**Provided passage**
+-------+
Anthropic AI just did their own study of software engineers and admitted that relying on AI stunts skills

There was a long thread about this on X, but fortunately there's also a post on their website that anyone can read

https://www.anthropic.com/research/AI-assistance-coding-skills

and the full study is here

https://arxiv.org/abs/2601.20245

available in PDF or HTML form.

Those can be read in their entirety. But I noticed that the thread on X, posted on January 29, offered the best summary of their findings in the first 4 tweets.This is the text from those:

AI can make work faster, but a fear is that relying on it may make it harder to learn new skills on the job.

We ran an experiment with software engineers to learn more. Coding with AI led to a decrease in mastery—but this depended on how people used it.

In a randomized-controlled trial, we assigned one group of junior engineers to an AI-assistance group and another to a no-AI group.

Both groups completed a coding task using a Python library they’d never seen before. Then they took a quiz covering concepts they’d just used.

Participants in the AI group finished faster by about two minutes (although this wasn’t statistically significant).

But on average, the AI group also scored significantly worse on the quiz—17% lower, or roughly two letter grades.

However, some in the AI group still scored highly while using AI assistance.

When we looked at the ways they completed the task, we saw they asked conceptual and clarifying questions to understand the code they were working with—rather than delegating or relying on AI.


The first reply I saw under that thread, with about a thousand likes, was this:

“we improved coding speed by 2 minutes and melted 17% of the skills” is the most honest summary of 2025–2026 AI dev culture i’ve seen so far

Btw, that actually understates the dumbing-down via AI, because they found that the engineers who relied most on AI scored 27% lower on the quiz, getting only 40% right.
+-------+
**Recorded data**
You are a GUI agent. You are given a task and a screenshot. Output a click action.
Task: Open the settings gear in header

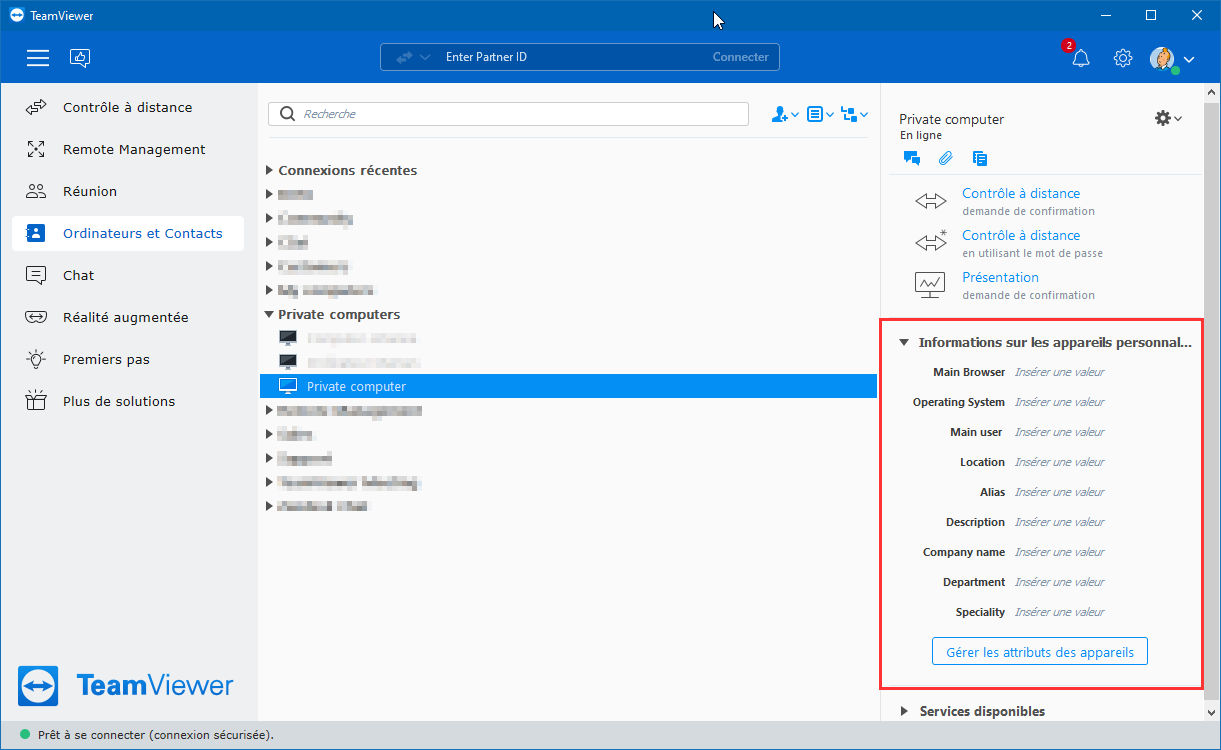1123,58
+-------+
**Goal of the exercise**
Answer these questions about the post on Anthropic's study of AI and coding skills:
1. On what date was the thread on X posted?
2. About how much faster did the AI group finish the coding task?
3. What percentage of the quiz did the engineers who relied most on AI get right?

**Solution to the exercise**
1. January 29
2. About two minutes
3. 40%